DATA SUPPLIED START

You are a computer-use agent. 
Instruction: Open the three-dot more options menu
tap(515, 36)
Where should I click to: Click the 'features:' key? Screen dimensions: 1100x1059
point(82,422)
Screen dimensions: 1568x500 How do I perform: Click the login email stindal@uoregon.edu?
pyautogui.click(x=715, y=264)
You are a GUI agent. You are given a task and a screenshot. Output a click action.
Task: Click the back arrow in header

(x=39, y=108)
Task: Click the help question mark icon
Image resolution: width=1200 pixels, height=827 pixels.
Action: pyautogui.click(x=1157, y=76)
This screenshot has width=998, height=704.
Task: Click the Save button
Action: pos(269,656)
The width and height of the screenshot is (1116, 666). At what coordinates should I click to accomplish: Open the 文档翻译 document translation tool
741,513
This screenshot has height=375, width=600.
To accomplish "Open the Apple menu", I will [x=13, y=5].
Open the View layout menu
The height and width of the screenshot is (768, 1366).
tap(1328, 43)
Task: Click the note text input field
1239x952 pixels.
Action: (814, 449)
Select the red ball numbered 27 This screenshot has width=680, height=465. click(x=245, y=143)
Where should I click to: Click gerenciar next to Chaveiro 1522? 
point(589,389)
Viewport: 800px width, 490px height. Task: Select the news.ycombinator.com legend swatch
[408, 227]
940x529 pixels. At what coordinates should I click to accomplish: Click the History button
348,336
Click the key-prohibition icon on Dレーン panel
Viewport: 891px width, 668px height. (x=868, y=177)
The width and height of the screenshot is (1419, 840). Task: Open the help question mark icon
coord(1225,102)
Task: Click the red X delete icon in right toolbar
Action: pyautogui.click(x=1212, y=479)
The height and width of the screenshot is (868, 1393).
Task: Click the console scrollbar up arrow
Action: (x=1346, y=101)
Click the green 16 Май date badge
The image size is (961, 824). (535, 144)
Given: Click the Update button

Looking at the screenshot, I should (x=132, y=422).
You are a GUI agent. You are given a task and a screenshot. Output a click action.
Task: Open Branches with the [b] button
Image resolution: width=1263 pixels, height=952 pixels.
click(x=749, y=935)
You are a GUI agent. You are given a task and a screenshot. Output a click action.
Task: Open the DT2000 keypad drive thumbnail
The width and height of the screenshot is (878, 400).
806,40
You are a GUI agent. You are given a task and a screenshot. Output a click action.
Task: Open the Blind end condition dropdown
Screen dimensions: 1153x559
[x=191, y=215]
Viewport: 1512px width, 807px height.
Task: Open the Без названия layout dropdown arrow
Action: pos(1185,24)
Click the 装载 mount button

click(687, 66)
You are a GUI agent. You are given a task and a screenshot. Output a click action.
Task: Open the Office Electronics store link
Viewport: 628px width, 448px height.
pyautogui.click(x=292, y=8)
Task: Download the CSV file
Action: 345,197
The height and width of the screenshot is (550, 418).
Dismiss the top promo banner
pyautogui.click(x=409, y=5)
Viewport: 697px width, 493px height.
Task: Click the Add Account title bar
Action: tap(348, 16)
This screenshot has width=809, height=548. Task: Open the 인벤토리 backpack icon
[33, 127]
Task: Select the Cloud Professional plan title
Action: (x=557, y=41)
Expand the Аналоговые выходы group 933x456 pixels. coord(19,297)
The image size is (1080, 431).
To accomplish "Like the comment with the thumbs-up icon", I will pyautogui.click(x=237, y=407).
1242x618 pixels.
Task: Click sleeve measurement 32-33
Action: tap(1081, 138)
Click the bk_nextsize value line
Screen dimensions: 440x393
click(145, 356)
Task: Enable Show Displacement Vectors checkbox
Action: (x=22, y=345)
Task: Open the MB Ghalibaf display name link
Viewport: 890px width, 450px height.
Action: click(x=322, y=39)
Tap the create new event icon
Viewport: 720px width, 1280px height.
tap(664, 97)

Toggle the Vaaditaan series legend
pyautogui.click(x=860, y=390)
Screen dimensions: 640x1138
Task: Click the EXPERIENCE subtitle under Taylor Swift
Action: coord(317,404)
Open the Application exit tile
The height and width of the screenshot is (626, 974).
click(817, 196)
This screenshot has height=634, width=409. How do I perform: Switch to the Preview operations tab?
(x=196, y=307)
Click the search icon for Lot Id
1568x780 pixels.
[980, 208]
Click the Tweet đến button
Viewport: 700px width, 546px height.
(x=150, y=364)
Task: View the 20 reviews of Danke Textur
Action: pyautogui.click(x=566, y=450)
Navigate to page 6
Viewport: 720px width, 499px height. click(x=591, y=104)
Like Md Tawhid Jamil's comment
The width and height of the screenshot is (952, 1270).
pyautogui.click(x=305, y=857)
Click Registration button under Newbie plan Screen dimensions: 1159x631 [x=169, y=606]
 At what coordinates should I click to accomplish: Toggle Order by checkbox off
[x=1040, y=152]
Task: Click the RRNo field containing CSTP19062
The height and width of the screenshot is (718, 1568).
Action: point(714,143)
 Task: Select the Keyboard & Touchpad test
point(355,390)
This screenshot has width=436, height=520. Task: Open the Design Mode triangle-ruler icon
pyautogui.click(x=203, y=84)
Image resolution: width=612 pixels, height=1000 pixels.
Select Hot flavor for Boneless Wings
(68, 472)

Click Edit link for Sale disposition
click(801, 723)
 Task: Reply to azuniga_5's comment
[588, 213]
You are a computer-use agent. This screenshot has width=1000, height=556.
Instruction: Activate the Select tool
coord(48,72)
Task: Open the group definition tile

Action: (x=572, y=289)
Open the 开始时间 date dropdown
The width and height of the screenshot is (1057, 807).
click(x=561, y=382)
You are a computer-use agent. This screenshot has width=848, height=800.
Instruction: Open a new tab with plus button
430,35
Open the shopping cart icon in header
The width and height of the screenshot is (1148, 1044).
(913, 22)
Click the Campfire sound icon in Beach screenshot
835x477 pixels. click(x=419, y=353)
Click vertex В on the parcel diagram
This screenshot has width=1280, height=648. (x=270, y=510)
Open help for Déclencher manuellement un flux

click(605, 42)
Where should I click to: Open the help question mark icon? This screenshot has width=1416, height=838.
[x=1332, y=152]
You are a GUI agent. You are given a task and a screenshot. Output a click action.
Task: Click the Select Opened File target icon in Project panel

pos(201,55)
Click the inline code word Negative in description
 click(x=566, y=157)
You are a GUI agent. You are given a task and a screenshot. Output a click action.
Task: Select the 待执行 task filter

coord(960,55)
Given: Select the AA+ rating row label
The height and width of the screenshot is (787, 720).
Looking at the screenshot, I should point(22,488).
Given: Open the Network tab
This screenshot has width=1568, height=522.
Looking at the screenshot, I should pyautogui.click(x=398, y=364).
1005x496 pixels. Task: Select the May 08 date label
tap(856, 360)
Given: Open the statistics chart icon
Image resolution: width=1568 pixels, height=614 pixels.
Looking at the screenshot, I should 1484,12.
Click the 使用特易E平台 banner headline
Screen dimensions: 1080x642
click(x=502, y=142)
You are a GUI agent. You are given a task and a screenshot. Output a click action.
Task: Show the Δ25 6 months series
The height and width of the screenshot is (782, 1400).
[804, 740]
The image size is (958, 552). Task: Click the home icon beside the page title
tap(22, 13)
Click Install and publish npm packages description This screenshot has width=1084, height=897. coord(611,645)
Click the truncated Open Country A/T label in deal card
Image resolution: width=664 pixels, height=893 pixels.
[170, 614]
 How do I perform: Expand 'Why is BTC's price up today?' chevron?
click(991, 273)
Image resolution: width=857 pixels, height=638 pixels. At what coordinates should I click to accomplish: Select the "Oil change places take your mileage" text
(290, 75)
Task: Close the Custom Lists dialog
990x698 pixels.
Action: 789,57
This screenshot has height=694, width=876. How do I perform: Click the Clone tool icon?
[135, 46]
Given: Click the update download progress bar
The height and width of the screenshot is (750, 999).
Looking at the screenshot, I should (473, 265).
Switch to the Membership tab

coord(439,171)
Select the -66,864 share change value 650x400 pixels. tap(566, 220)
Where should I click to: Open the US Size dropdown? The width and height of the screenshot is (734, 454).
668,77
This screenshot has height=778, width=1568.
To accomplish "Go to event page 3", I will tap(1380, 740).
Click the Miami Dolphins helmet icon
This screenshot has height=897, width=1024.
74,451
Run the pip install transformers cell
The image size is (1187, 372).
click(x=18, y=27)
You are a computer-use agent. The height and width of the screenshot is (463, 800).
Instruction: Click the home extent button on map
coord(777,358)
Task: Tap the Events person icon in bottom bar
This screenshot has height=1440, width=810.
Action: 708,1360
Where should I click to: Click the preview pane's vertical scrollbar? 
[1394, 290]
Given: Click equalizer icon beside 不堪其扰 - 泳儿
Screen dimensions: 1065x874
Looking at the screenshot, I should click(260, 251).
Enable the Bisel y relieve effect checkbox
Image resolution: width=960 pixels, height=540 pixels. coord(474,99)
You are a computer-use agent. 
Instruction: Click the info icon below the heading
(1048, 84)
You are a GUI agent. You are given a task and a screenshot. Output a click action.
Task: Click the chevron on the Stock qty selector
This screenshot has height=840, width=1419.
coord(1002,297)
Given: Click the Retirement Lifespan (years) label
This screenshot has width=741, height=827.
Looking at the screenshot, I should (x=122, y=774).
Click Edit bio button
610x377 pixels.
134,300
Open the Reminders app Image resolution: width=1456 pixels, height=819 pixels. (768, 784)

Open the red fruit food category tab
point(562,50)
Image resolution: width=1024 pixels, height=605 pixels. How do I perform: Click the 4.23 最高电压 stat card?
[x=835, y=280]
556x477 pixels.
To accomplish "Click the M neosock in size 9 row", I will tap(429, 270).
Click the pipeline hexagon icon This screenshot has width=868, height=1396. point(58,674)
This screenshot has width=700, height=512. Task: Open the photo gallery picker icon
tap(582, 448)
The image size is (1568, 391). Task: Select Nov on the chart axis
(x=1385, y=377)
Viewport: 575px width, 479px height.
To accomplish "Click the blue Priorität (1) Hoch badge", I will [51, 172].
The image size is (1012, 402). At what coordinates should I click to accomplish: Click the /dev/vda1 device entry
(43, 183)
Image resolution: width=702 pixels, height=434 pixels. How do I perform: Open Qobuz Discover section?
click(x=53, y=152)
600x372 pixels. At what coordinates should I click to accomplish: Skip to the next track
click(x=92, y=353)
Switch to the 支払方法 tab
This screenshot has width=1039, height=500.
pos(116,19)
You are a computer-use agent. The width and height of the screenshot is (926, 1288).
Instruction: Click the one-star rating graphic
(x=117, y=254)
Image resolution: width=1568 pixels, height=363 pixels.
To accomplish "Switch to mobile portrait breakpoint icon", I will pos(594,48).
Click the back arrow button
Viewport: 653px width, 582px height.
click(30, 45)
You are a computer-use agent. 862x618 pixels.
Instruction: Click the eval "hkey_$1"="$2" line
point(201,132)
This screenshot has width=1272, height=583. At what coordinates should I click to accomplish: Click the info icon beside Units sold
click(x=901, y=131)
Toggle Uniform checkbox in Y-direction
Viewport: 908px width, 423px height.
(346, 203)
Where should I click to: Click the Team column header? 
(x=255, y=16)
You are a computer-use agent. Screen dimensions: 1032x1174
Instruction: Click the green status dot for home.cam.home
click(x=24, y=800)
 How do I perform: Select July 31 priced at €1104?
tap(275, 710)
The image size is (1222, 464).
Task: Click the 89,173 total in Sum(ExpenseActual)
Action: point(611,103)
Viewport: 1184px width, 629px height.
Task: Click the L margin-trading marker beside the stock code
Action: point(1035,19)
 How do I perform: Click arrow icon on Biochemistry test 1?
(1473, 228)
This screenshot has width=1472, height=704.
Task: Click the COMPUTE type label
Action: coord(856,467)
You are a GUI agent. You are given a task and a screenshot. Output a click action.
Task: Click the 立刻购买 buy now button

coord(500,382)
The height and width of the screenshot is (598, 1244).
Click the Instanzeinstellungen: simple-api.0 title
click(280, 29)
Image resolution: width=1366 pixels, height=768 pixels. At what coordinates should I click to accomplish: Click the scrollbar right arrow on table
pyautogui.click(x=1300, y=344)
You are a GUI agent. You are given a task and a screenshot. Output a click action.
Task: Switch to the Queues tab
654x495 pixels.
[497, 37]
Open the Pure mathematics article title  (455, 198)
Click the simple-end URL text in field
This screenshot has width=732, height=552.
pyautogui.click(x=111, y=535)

DATA SUPPLIED END

● ABOUT THIS EXERCISE:
Some lines of the records above may hold the word "computer". Report how many, and nothing else.

● SOLUTION:
8